TASK REQUIREMENTS. Leaving every image behind, reproduce the records word for word.

*** INPUT DATA Section Begins ***

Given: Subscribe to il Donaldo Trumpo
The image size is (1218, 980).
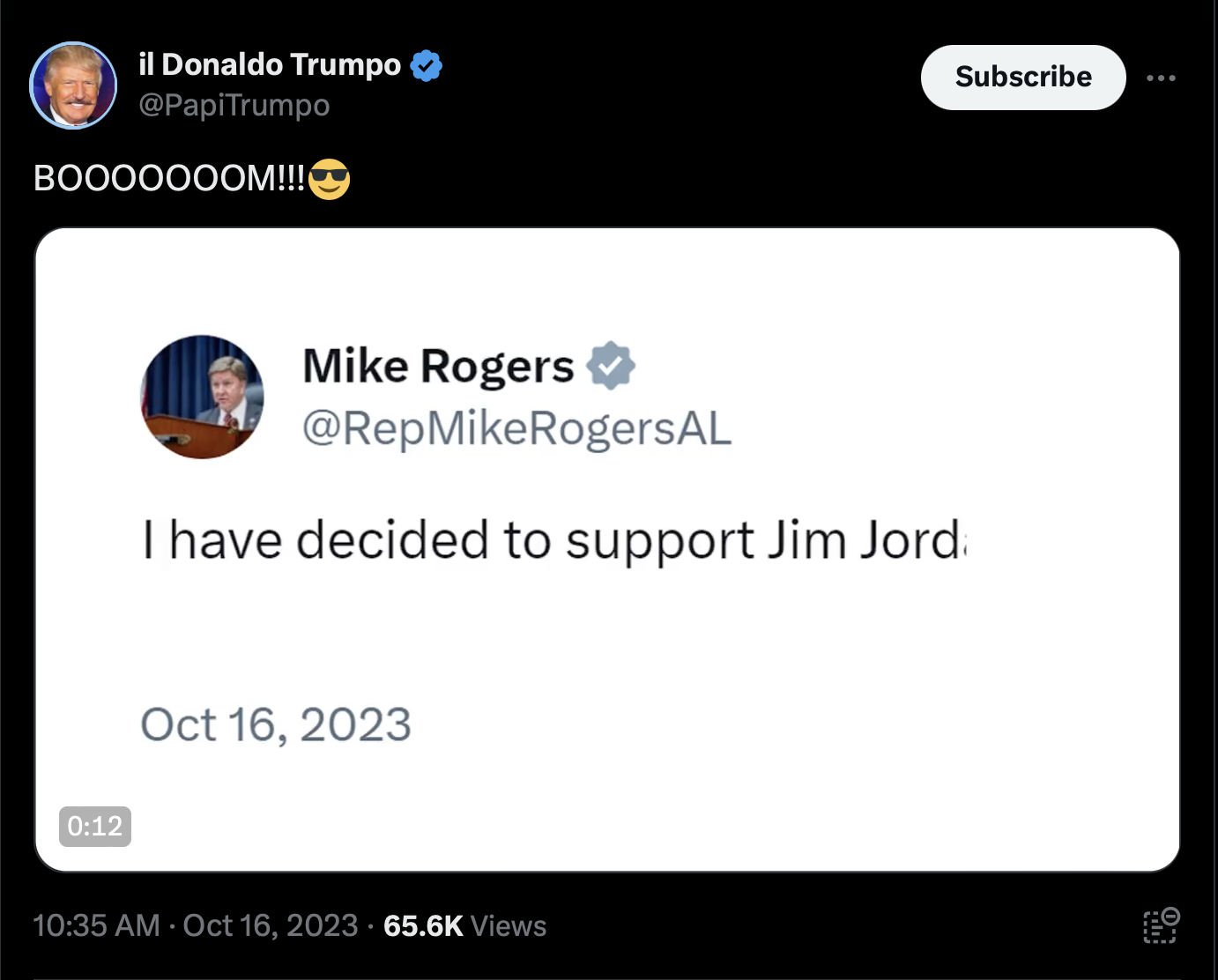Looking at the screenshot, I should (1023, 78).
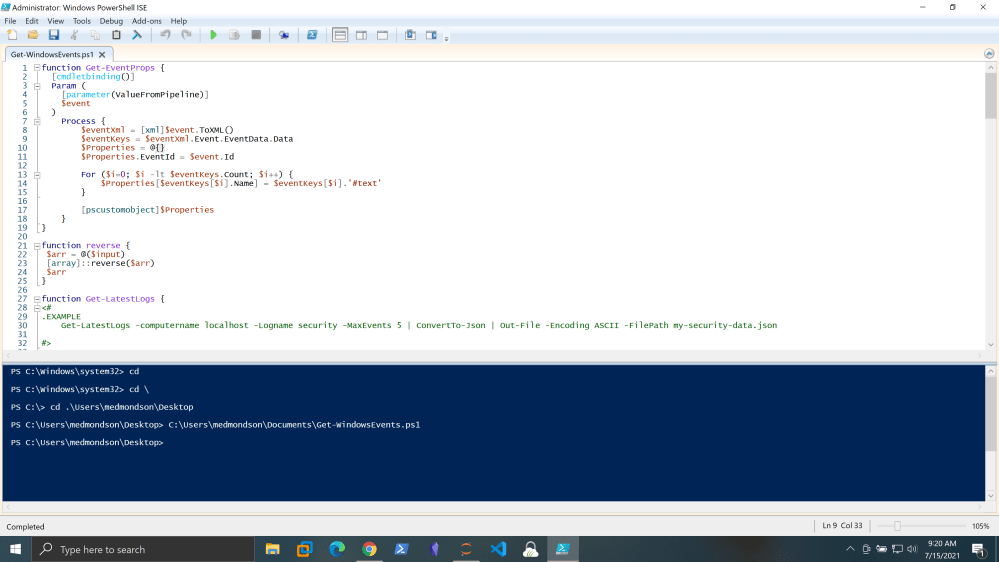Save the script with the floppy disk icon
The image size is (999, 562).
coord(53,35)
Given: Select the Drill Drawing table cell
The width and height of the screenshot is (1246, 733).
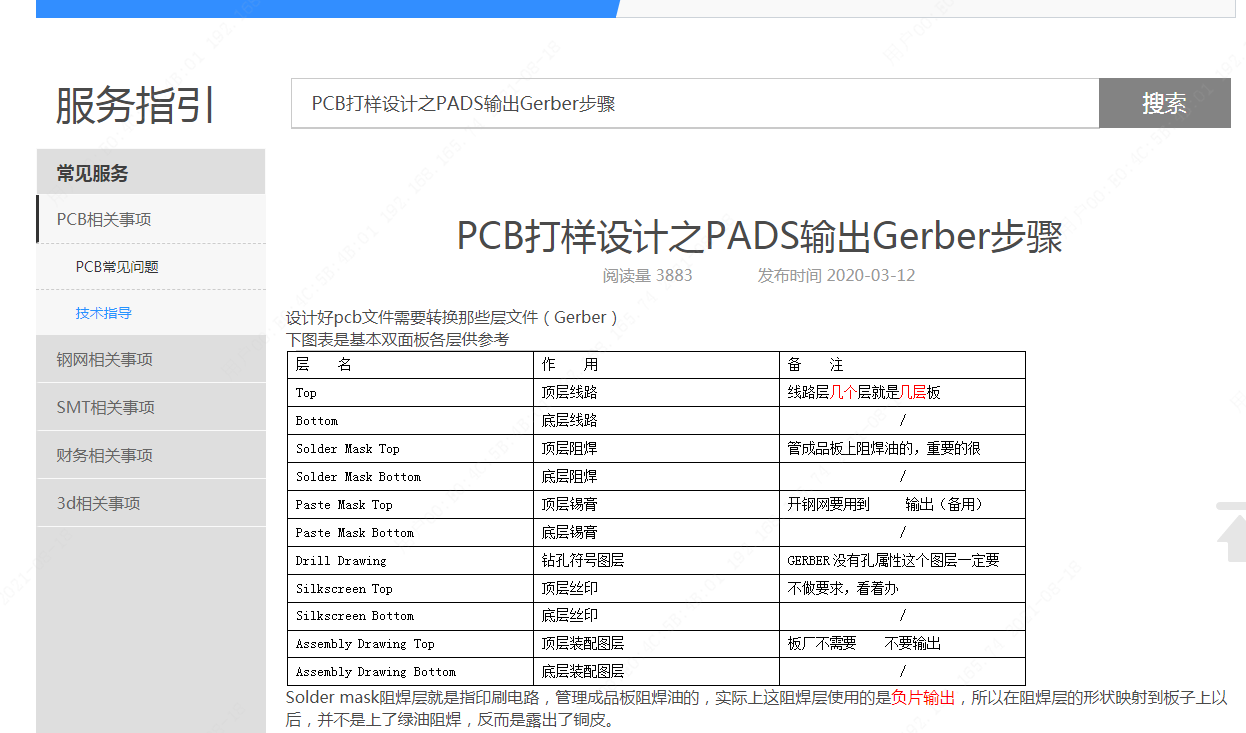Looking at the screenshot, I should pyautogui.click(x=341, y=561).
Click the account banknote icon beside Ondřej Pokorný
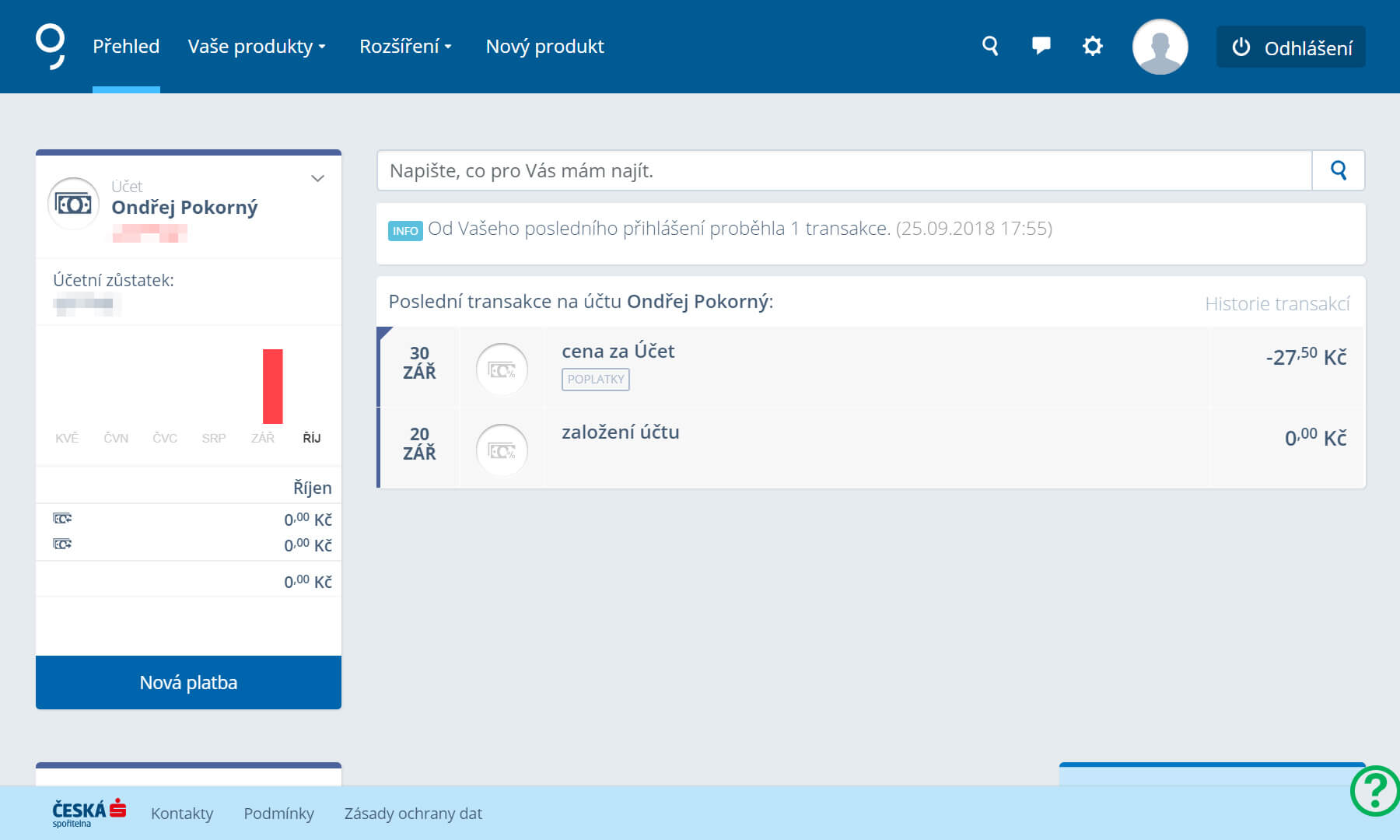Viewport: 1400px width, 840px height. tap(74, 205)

*** INPUT DATA Section Ends ***

EXERCISE ANSWER.
Given: Subscribe to il Donaldo Trumpo
The image size is (1218, 980).
Looking at the screenshot, I should (1023, 78).
Save the script with the floppy disk icon
The image size is (999, 562).
coord(53,35)
Given: Select the Drill Drawing table cell
The width and height of the screenshot is (1246, 733).
Looking at the screenshot, I should pyautogui.click(x=341, y=561).
Click the account banknote icon beside Ondřej Pokorný
Viewport: 1400px width, 840px height. tap(74, 205)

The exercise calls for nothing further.